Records
+++++
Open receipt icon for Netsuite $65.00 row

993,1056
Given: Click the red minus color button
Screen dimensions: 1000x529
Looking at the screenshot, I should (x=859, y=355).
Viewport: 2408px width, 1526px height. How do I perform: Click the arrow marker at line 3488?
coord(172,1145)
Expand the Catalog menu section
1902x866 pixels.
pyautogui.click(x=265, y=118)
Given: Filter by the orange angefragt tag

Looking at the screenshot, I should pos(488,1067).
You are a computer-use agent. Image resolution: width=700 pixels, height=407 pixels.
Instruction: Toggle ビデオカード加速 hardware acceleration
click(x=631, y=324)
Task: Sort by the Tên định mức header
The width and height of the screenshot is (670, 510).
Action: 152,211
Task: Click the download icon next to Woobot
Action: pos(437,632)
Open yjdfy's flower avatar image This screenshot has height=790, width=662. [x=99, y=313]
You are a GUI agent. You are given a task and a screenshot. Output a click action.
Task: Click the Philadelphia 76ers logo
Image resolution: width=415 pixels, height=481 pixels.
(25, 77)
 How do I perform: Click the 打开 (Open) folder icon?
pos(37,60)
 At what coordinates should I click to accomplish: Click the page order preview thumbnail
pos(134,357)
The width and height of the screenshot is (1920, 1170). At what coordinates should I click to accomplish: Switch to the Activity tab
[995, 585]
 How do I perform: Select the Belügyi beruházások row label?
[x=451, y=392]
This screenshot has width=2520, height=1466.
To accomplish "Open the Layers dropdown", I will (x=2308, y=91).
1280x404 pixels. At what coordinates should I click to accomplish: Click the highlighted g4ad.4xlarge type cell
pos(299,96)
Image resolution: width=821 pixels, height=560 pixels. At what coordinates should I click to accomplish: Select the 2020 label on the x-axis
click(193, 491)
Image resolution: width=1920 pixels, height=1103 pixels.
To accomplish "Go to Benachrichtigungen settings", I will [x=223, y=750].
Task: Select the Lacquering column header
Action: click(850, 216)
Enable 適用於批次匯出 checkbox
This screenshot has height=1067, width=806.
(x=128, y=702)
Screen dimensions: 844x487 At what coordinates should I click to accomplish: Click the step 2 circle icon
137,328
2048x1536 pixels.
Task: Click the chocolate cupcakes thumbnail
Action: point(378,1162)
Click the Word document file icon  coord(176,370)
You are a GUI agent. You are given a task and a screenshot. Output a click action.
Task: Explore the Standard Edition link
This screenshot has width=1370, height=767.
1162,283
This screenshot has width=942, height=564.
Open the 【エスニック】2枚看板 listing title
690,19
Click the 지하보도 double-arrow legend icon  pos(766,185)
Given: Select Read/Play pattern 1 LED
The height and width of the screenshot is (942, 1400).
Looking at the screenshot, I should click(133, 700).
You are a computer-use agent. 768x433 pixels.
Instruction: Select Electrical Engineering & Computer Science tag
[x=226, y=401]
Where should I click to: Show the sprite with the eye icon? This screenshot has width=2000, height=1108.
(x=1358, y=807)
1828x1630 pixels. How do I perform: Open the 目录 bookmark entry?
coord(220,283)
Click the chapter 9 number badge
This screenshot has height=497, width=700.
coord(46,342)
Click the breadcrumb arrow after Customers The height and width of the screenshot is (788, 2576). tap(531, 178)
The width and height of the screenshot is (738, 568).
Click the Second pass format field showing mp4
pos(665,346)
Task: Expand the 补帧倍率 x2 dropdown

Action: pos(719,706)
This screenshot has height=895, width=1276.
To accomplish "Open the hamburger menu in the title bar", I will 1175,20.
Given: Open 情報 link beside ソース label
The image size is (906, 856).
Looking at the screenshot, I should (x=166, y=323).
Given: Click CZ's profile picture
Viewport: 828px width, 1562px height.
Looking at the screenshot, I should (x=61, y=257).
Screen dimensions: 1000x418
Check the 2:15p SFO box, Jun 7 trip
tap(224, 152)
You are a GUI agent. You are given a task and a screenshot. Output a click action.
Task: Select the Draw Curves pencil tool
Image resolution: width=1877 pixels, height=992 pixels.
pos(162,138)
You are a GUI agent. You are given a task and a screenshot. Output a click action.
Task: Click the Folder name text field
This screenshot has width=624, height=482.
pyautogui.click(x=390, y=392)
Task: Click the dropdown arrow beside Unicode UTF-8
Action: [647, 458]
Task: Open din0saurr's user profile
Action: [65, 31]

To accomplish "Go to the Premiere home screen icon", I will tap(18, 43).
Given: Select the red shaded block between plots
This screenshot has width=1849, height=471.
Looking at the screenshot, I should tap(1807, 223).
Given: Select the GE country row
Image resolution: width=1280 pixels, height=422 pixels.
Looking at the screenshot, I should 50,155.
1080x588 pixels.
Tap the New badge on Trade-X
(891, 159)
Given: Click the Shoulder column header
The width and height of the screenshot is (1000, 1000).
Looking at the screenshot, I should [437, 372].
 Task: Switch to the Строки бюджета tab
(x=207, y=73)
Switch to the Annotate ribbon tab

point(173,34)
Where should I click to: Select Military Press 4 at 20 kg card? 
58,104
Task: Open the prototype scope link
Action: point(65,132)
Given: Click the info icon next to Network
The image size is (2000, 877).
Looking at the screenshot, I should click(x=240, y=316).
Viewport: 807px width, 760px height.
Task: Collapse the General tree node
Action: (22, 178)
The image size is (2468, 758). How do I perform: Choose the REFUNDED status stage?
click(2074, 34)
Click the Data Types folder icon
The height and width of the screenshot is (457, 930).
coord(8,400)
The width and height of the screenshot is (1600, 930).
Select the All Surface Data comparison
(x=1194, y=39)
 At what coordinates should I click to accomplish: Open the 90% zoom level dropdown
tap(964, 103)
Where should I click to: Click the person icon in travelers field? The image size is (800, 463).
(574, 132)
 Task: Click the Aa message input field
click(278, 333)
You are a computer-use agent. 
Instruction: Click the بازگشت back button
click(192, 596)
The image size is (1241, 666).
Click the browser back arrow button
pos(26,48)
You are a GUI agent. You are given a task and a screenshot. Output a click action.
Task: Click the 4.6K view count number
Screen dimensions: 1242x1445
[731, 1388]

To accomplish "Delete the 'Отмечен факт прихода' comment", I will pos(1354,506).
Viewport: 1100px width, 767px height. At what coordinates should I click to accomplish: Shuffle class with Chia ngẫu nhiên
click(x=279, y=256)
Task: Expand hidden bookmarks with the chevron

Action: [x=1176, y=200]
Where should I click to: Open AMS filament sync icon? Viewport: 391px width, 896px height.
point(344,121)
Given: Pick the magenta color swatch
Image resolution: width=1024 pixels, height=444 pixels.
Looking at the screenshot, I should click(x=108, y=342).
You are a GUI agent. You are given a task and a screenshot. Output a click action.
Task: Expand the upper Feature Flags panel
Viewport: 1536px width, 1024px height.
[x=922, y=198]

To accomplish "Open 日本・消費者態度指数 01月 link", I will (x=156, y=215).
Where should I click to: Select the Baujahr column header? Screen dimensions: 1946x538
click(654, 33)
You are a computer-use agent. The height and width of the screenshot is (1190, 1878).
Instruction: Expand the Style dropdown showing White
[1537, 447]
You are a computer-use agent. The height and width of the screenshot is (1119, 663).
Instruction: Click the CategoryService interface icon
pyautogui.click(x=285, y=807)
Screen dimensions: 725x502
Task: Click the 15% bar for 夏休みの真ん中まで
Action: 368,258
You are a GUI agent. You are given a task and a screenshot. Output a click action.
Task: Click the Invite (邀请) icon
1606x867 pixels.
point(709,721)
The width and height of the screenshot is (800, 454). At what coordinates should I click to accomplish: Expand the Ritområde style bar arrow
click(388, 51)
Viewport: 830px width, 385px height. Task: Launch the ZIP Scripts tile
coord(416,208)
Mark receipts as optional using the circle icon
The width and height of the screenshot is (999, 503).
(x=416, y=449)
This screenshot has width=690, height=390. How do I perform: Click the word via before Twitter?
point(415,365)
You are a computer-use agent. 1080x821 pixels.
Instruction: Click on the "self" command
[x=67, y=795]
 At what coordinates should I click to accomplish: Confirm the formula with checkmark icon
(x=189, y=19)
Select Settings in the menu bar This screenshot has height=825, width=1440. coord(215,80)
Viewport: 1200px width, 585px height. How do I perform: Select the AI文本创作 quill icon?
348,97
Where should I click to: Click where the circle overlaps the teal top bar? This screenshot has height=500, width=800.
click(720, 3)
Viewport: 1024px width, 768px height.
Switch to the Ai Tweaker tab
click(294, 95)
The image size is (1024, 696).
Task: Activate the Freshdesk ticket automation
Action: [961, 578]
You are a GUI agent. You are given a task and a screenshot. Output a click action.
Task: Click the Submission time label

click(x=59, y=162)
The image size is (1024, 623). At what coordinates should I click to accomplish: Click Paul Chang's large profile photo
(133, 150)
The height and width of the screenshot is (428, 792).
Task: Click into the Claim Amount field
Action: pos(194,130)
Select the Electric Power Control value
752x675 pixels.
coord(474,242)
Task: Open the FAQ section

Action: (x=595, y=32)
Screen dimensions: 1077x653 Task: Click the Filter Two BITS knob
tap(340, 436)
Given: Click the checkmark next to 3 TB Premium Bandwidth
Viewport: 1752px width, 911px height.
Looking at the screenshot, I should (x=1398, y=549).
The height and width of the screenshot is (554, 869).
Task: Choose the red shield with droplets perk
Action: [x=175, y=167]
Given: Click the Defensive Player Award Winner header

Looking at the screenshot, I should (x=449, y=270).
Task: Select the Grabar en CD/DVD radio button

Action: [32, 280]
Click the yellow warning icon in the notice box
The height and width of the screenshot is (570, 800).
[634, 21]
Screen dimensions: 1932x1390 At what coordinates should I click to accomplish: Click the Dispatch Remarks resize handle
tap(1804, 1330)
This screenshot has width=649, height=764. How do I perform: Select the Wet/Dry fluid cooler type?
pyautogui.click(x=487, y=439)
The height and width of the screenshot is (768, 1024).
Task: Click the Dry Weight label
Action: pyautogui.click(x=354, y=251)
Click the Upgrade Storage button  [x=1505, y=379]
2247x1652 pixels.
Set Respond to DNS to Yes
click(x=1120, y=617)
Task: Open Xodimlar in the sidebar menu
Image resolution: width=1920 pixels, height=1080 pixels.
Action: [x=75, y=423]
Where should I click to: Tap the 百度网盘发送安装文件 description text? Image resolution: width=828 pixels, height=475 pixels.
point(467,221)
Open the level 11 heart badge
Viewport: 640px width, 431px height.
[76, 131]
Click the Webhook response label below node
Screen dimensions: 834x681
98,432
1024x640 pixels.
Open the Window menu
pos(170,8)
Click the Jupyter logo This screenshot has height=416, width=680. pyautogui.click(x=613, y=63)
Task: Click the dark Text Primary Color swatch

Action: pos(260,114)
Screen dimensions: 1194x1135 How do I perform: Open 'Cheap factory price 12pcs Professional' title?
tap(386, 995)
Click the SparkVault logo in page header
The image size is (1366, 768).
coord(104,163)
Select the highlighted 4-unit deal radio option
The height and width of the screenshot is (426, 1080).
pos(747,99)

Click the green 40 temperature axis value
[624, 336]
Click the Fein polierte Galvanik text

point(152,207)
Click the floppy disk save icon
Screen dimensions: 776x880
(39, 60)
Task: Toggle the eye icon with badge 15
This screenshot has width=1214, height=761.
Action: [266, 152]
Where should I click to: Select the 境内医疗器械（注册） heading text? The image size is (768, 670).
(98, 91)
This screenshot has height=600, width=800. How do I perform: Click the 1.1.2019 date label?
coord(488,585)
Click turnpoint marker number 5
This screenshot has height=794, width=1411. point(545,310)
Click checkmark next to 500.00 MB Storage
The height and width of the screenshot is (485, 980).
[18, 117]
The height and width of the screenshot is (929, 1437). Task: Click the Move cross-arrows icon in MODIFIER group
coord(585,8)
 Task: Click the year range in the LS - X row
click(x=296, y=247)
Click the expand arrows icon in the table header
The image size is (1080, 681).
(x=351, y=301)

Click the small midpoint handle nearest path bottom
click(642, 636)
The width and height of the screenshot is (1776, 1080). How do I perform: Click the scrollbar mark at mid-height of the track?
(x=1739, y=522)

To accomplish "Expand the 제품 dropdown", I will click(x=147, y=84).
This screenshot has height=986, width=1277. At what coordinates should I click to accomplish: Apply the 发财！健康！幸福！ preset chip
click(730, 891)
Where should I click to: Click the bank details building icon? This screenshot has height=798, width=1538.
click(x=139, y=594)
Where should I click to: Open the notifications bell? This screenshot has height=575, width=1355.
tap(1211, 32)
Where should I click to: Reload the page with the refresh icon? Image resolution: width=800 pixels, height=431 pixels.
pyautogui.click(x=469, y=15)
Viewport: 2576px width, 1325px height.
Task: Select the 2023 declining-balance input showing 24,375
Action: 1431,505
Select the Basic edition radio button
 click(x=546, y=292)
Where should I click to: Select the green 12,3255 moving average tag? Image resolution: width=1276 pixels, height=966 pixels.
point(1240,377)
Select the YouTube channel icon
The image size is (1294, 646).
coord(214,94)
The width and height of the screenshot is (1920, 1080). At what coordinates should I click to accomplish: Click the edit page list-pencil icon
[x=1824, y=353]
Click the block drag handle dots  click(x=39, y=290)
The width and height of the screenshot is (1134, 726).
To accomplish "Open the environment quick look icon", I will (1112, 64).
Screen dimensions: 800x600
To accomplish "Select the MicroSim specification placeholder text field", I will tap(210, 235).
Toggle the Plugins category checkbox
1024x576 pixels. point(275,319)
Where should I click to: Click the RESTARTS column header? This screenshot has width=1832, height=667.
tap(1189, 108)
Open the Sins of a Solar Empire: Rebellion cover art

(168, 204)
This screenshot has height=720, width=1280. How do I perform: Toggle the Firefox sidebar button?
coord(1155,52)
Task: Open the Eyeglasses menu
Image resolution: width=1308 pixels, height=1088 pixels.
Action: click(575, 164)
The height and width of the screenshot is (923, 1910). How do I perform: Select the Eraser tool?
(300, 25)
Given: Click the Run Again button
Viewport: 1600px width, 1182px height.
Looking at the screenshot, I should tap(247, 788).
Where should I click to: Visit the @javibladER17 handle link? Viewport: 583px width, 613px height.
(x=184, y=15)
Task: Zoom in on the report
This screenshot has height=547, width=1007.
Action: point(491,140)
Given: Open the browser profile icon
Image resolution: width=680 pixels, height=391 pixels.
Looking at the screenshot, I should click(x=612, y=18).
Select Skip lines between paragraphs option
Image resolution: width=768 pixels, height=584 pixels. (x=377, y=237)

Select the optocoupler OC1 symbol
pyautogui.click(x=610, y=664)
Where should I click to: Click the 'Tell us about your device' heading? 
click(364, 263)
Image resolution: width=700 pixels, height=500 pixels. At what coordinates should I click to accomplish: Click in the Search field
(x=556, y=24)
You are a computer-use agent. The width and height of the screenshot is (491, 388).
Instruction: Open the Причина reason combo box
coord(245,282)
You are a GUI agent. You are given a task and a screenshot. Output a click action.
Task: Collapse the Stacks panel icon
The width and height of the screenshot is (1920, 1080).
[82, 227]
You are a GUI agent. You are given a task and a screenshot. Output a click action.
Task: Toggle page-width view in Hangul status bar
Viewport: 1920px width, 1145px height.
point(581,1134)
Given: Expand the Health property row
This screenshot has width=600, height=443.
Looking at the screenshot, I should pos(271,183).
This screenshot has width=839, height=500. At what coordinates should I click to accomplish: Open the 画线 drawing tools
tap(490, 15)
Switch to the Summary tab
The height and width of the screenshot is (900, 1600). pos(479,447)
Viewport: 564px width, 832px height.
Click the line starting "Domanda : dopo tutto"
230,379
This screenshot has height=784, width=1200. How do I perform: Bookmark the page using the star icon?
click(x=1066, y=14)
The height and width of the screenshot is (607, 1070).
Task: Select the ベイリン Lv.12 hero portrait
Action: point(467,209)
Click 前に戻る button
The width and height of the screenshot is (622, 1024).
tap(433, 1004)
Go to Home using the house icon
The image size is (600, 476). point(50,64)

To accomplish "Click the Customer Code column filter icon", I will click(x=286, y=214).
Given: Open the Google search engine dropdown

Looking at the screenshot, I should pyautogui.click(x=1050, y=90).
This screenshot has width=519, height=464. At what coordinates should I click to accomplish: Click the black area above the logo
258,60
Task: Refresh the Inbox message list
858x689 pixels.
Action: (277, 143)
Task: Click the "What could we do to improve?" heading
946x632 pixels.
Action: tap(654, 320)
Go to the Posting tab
+++++
PROBLEM DESCRIPTION :: Repeat the rows from the line containing "The width and height of the screenshot is (1600, 930)." through the line containing "will (x=156, y=215).", keeping every character the same.

REPLY TO THE TASK ::
The width and height of the screenshot is (1600, 930).
Select the All Surface Data comparison
(x=1194, y=39)
 At what coordinates should I click to accomplish: Open the 90% zoom level dropdown
tap(964, 103)
Where should I click to: Click the person icon in travelers field? The image size is (800, 463).
(574, 132)
 Task: Click the Aa message input field
click(278, 333)
You are a computer-use agent. 
Instruction: Click the بازگشت back button
click(192, 596)
The image size is (1241, 666).
Click the browser back arrow button
pos(26,48)
You are a GUI agent. You are given a task and a screenshot. Output a click action.
Task: Click the 4.6K view count number
Screen dimensions: 1242x1445
[731, 1388]

To accomplish "Delete the 'Отмечен факт прихода' comment", I will pos(1354,506).
Viewport: 1100px width, 767px height. At what coordinates should I click to accomplish: Shuffle class with Chia ngẫu nhiên
click(x=279, y=256)
Task: Expand hidden bookmarks with the chevron

Action: [x=1176, y=200]
Where should I click to: Open AMS filament sync icon? Viewport: 391px width, 896px height.
point(344,121)
Given: Pick the magenta color swatch
Image resolution: width=1024 pixels, height=444 pixels.
Looking at the screenshot, I should click(x=108, y=342).
You are a GUI agent. You are given a task and a screenshot. Output a click action.
Task: Expand the upper Feature Flags panel
Viewport: 1536px width, 1024px height.
[x=922, y=198]

To accomplish "Open 日本・消費者態度指数 01月 link", I will (x=156, y=215).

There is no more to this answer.